From our side of the bench, we have to look at more than just the broken screen:
- The laptop is already past the point where other components commonly fail
- The cost of the repair is close to half the value of a modern equivalent laptop
- There’s no guarantee another issue won’t appear within 6–12 months
In this situation, we often explain that while the screen can be repaired, putting that amount of money into an ageing device may not make sense. Replacement isn’t suggested because repair is impossible—it’s suggested because the value equation no longer stacks up.
Some customers accept that immediately. Others feel the laptop repair should be cheaper simply because it’s a repair. That’s where expectations and reality collide.

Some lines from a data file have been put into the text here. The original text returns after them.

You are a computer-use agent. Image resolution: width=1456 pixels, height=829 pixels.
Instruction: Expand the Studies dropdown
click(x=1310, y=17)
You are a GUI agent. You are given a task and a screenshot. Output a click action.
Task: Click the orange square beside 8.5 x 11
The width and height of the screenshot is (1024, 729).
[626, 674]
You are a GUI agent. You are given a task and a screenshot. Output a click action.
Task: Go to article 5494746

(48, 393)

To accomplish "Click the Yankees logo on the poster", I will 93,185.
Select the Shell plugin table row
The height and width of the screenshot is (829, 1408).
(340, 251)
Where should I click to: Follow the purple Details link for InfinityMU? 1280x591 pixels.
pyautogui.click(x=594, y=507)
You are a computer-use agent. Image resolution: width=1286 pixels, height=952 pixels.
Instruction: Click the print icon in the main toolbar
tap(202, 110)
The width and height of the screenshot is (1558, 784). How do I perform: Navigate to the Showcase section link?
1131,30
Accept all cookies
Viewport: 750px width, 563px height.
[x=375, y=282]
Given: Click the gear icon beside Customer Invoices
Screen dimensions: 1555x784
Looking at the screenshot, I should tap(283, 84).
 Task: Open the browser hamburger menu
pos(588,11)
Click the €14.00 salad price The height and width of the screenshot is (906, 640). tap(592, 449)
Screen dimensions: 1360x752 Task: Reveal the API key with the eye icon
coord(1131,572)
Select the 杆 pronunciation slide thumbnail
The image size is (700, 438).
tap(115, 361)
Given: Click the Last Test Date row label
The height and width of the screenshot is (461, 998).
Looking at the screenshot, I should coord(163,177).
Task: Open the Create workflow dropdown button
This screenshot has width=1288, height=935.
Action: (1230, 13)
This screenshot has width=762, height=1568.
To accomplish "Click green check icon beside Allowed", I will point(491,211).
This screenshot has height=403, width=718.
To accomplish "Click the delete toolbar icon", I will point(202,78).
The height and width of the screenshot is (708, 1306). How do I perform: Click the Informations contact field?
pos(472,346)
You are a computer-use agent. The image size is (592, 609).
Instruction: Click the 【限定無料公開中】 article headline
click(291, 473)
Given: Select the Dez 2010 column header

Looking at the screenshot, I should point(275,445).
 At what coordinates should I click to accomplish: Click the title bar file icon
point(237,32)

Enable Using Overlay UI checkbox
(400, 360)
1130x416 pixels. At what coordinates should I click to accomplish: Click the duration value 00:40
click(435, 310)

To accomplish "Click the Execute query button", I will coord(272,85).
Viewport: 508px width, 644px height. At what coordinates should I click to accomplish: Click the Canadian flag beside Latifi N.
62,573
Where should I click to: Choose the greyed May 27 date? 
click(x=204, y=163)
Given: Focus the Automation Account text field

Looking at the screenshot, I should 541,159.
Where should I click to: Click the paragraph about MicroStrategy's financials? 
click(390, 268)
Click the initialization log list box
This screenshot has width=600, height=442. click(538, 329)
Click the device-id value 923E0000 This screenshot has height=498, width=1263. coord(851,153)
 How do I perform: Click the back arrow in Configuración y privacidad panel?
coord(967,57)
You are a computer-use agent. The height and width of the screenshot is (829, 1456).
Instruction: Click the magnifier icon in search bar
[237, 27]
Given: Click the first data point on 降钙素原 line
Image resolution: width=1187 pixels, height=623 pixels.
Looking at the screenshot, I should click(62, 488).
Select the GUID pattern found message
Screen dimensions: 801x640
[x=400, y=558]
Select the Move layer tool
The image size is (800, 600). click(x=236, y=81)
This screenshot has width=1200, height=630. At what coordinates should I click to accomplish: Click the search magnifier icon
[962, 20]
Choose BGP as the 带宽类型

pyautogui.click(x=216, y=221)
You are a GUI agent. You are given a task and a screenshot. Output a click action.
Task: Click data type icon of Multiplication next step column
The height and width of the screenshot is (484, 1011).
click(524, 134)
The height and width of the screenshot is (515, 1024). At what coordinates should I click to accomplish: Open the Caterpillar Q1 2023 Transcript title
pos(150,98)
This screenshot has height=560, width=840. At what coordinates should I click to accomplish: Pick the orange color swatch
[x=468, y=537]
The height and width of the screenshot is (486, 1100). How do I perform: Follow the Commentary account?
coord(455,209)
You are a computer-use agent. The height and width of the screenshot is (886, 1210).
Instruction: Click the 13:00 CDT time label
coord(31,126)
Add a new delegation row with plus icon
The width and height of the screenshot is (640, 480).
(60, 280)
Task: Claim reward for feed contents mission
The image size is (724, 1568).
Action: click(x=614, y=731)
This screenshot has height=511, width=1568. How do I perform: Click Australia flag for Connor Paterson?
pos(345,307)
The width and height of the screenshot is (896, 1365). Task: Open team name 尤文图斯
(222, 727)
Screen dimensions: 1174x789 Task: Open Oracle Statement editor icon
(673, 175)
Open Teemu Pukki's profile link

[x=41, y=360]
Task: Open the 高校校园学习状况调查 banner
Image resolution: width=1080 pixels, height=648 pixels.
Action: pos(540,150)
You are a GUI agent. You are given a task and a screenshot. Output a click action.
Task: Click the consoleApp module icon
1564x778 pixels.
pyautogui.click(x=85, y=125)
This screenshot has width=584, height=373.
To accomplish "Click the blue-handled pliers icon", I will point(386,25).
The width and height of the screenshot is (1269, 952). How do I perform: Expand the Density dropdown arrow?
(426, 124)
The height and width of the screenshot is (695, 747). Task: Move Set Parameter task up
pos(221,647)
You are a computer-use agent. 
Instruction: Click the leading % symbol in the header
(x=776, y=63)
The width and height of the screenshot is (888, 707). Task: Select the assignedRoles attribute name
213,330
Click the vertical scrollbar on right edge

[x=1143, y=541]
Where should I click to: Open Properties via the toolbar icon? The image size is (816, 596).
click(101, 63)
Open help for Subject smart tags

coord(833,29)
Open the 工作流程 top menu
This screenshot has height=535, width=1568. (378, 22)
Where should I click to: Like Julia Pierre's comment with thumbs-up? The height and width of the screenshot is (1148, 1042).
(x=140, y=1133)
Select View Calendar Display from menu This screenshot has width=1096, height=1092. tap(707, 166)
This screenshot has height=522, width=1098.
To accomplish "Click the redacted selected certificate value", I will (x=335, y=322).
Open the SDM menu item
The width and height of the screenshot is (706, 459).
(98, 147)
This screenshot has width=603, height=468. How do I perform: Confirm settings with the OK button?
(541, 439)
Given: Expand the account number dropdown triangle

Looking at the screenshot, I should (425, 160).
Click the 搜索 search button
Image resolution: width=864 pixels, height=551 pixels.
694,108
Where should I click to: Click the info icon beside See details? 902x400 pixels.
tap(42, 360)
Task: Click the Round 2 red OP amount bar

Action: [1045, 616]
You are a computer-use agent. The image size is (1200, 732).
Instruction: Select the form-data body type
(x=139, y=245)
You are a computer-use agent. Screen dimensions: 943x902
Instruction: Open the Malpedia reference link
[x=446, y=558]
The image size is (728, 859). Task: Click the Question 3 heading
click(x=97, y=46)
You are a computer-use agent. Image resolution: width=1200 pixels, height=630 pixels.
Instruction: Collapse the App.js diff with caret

Case Study 2: Battery Issues That Aren’t Just a Battery
Another common example is battery-related complaints. A laptop comes in shutting down unexpectedly or refusing to hold a charge.
The assumption:
“Just replace the battery. That’ll be cheap.”
In many cases, the battery alone isn’t the full story. Diagnostics may show:
- Charging circuit degradation
- Power management faults on the motherboard
- Battery wear combined with system instability
By the time everything is properly diagnosed and addressed, the cost of repair can reach $300–$500, sometimes more depending on the model.
At that point, customers often push back hard. They compare the number in their head to the quote in front of them and feel replacement is being pushed unnecessarily.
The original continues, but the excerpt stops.